**LISTED ENTRIES**
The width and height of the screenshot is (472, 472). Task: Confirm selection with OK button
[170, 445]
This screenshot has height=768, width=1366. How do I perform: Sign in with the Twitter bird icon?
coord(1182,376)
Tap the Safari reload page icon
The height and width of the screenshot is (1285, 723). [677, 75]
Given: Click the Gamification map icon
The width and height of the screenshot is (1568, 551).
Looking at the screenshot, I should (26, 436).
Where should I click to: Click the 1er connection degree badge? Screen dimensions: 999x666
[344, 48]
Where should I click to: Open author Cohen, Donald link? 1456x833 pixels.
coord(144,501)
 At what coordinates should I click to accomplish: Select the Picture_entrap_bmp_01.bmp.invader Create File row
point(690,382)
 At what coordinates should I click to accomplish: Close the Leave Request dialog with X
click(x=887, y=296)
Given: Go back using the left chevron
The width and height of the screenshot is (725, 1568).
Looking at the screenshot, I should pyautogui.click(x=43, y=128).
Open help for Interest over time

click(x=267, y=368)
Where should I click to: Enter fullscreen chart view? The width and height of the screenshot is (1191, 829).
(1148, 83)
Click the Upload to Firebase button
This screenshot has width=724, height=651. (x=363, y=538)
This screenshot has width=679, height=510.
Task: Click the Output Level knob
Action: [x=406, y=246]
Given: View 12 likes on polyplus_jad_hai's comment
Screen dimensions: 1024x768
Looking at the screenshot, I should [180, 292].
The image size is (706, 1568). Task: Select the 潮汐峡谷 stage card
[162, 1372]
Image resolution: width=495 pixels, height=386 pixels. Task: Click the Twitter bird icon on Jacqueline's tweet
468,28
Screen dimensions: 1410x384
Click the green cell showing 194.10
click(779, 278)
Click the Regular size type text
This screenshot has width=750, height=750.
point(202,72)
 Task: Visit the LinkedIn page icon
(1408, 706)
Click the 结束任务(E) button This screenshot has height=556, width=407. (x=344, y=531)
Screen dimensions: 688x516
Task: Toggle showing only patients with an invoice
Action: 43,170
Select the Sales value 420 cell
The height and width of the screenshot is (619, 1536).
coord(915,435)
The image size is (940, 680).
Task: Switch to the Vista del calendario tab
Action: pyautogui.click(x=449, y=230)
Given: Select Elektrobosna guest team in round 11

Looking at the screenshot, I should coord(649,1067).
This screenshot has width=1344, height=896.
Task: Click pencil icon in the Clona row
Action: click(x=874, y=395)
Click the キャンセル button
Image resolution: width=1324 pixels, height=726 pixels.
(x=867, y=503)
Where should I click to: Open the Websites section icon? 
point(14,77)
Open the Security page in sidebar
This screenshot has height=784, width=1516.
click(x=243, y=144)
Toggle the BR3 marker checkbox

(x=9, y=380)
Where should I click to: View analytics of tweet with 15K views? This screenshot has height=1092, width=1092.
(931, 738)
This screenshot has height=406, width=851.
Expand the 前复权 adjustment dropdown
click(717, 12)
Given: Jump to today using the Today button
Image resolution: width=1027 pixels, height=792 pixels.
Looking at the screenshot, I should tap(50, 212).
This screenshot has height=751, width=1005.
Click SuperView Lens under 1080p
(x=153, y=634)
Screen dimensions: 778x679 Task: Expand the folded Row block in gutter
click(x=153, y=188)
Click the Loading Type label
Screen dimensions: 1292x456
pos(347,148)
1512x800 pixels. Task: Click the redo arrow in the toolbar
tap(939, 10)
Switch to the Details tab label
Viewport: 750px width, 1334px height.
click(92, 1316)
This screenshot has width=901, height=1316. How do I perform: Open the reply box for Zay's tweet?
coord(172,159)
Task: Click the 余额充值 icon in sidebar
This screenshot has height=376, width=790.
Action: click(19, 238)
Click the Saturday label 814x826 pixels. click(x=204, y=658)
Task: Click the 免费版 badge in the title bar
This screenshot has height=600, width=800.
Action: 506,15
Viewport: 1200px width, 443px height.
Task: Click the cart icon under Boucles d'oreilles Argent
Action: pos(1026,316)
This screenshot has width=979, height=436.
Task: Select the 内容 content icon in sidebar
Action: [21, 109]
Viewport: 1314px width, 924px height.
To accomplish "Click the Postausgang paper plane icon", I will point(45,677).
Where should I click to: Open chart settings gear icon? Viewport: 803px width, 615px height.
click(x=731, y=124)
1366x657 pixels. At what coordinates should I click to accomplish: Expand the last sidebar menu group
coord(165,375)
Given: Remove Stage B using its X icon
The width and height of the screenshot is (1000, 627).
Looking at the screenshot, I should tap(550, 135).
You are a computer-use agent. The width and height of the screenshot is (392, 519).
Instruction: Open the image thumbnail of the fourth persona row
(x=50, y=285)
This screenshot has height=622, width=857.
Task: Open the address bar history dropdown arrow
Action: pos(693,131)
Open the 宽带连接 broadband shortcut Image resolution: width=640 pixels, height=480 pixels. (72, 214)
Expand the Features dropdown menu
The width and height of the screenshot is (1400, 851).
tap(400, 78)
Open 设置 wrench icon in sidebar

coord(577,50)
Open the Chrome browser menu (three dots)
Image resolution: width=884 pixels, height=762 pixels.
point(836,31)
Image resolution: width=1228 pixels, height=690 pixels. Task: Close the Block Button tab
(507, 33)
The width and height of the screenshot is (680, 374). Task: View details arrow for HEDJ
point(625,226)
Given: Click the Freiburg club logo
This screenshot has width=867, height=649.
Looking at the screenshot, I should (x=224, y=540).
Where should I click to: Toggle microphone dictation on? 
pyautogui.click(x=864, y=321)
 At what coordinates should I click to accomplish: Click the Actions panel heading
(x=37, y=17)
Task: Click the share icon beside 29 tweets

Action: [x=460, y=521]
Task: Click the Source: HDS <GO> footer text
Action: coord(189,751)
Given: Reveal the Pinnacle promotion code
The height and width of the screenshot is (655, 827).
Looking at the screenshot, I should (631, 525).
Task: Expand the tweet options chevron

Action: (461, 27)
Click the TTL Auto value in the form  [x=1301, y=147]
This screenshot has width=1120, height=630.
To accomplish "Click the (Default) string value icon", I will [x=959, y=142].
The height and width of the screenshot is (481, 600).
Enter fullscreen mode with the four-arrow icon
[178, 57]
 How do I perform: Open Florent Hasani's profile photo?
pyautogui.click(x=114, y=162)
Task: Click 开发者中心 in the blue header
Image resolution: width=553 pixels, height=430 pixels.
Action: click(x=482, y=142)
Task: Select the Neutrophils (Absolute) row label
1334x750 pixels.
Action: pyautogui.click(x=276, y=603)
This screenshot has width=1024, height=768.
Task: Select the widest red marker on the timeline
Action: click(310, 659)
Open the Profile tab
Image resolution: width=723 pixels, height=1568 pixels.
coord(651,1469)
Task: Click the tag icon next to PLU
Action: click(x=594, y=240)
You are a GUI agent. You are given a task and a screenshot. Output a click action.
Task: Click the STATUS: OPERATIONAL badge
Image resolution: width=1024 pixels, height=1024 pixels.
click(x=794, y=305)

**WHAT TO DO**
Return a faithful copy of all the records above.

**YOUR RESPONSE**
The width and height of the screenshot is (472, 472). Task: Confirm selection with OK button
[170, 445]
This screenshot has height=768, width=1366. How do I perform: Sign in with the Twitter bird icon?
coord(1182,376)
Tap the Safari reload page icon
The height and width of the screenshot is (1285, 723). [677, 75]
Given: Click the Gamification map icon
The width and height of the screenshot is (1568, 551).
Looking at the screenshot, I should (26, 436).
Where should I click to: Click the 1er connection degree badge? Screen dimensions: 999x666
[344, 48]
Where should I click to: Open author Cohen, Donald link? 1456x833 pixels.
coord(144,501)
 At what coordinates should I click to accomplish: Select the Picture_entrap_bmp_01.bmp.invader Create File row
point(690,382)
 At what coordinates should I click to accomplish: Close the Leave Request dialog with X
click(x=887, y=296)
Given: Go back using the left chevron
The width and height of the screenshot is (725, 1568).
Looking at the screenshot, I should pyautogui.click(x=43, y=128).
Open help for Interest over time

click(x=267, y=368)
Where should I click to: Enter fullscreen chart view? The width and height of the screenshot is (1191, 829).
(1148, 83)
Click the Upload to Firebase button
This screenshot has width=724, height=651. (x=363, y=538)
This screenshot has width=679, height=510.
Task: Click the Output Level knob
Action: [x=406, y=246]
Given: View 12 likes on polyplus_jad_hai's comment
Screen dimensions: 1024x768
Looking at the screenshot, I should [180, 292].
The image size is (706, 1568). Task: Select the 潮汐峡谷 stage card
[162, 1372]
Image resolution: width=495 pixels, height=386 pixels. Task: Click the Twitter bird icon on Jacqueline's tweet
468,28
Screen dimensions: 1410x384
Click the green cell showing 194.10
click(779, 278)
Click the Regular size type text
This screenshot has width=750, height=750.
point(202,72)
 Task: Visit the LinkedIn page icon
(1408, 706)
Click the 结束任务(E) button This screenshot has height=556, width=407. (x=344, y=531)
Screen dimensions: 688x516
Task: Toggle showing only patients with an invoice
Action: 43,170
Select the Sales value 420 cell
The height and width of the screenshot is (619, 1536).
coord(915,435)
The image size is (940, 680).
Task: Switch to the Vista del calendario tab
Action: pyautogui.click(x=449, y=230)
Given: Select Elektrobosna guest team in round 11

Looking at the screenshot, I should coord(649,1067).
This screenshot has width=1344, height=896.
Task: Click pencil icon in the Clona row
Action: click(x=874, y=395)
Click the キャンセル button
Image resolution: width=1324 pixels, height=726 pixels.
(x=867, y=503)
Where should I click to: Open the Websites section icon? 
point(14,77)
Open the Security page in sidebar
This screenshot has height=784, width=1516.
click(x=243, y=144)
Toggle the BR3 marker checkbox

(x=9, y=380)
Where should I click to: View analytics of tweet with 15K views? This screenshot has height=1092, width=1092.
(931, 738)
This screenshot has height=406, width=851.
Expand the 前复权 adjustment dropdown
click(717, 12)
Given: Jump to today using the Today button
Image resolution: width=1027 pixels, height=792 pixels.
Looking at the screenshot, I should tap(50, 212).
This screenshot has height=751, width=1005.
Click SuperView Lens under 1080p
(x=153, y=634)
Screen dimensions: 778x679 Task: Expand the folded Row block in gutter
click(x=153, y=188)
Click the Loading Type label
Screen dimensions: 1292x456
pos(347,148)
1512x800 pixels. Task: Click the redo arrow in the toolbar
tap(939, 10)
Switch to the Details tab label
Viewport: 750px width, 1334px height.
click(92, 1316)
This screenshot has width=901, height=1316. How do I perform: Open the reply box for Zay's tweet?
coord(172,159)
Task: Click the 余额充值 icon in sidebar
This screenshot has height=376, width=790.
Action: click(19, 238)
Click the Saturday label 814x826 pixels. click(x=204, y=658)
Task: Click the 免费版 badge in the title bar
This screenshot has height=600, width=800.
Action: 506,15
Viewport: 1200px width, 443px height.
Task: Click the cart icon under Boucles d'oreilles Argent
Action: pos(1026,316)
This screenshot has width=979, height=436.
Task: Select the 内容 content icon in sidebar
Action: [21, 109]
Viewport: 1314px width, 924px height.
To accomplish "Click the Postausgang paper plane icon", I will point(45,677).
Where should I click to: Open chart settings gear icon? Viewport: 803px width, 615px height.
click(x=731, y=124)
1366x657 pixels. At what coordinates should I click to accomplish: Expand the last sidebar menu group
coord(165,375)
Given: Remove Stage B using its X icon
The width and height of the screenshot is (1000, 627).
Looking at the screenshot, I should tap(550, 135).
You are a computer-use agent. The width and height of the screenshot is (392, 519).
Instruction: Open the image thumbnail of the fourth persona row
(x=50, y=285)
This screenshot has height=622, width=857.
Task: Open the address bar history dropdown arrow
Action: pos(693,131)
Open the 宽带连接 broadband shortcut Image resolution: width=640 pixels, height=480 pixels. (72, 214)
Expand the Features dropdown menu
The width and height of the screenshot is (1400, 851).
tap(400, 78)
Open 设置 wrench icon in sidebar

coord(577,50)
Open the Chrome browser menu (three dots)
Image resolution: width=884 pixels, height=762 pixels.
point(836,31)
Image resolution: width=1228 pixels, height=690 pixels. Task: Close the Block Button tab
(507, 33)
The width and height of the screenshot is (680, 374). Task: View details arrow for HEDJ
point(625,226)
Given: Click the Freiburg club logo
This screenshot has width=867, height=649.
Looking at the screenshot, I should (x=224, y=540).
Where should I click to: Toggle microphone dictation on? 
pyautogui.click(x=864, y=321)
 At what coordinates should I click to accomplish: Click the Actions panel heading
(x=37, y=17)
Task: Click the share icon beside 29 tweets

Action: [x=460, y=521]
Task: Click the Source: HDS <GO> footer text
Action: coord(189,751)
Given: Reveal the Pinnacle promotion code
The height and width of the screenshot is (655, 827).
Looking at the screenshot, I should (631, 525).
Task: Expand the tweet options chevron

Action: (461, 27)
Click the TTL Auto value in the form  [x=1301, y=147]
This screenshot has width=1120, height=630.
To accomplish "Click the (Default) string value icon", I will [x=959, y=142].
The height and width of the screenshot is (481, 600).
Enter fullscreen mode with the four-arrow icon
[178, 57]
 How do I perform: Open Florent Hasani's profile photo?
pyautogui.click(x=114, y=162)
Task: Click 开发者中心 in the blue header
Image resolution: width=553 pixels, height=430 pixels.
Action: click(x=482, y=142)
Task: Select the Neutrophils (Absolute) row label
1334x750 pixels.
Action: pyautogui.click(x=276, y=603)
This screenshot has width=1024, height=768.
Task: Select the widest red marker on the timeline
Action: click(310, 659)
Open the Profile tab
Image resolution: width=723 pixels, height=1568 pixels.
coord(651,1469)
Task: Click the tag icon next to PLU
Action: click(x=594, y=240)
You are a GUI agent. You are given a task and a screenshot. Output a click action.
Task: Click the STATUS: OPERATIONAL badge
Image resolution: width=1024 pixels, height=1024 pixels.
click(x=794, y=305)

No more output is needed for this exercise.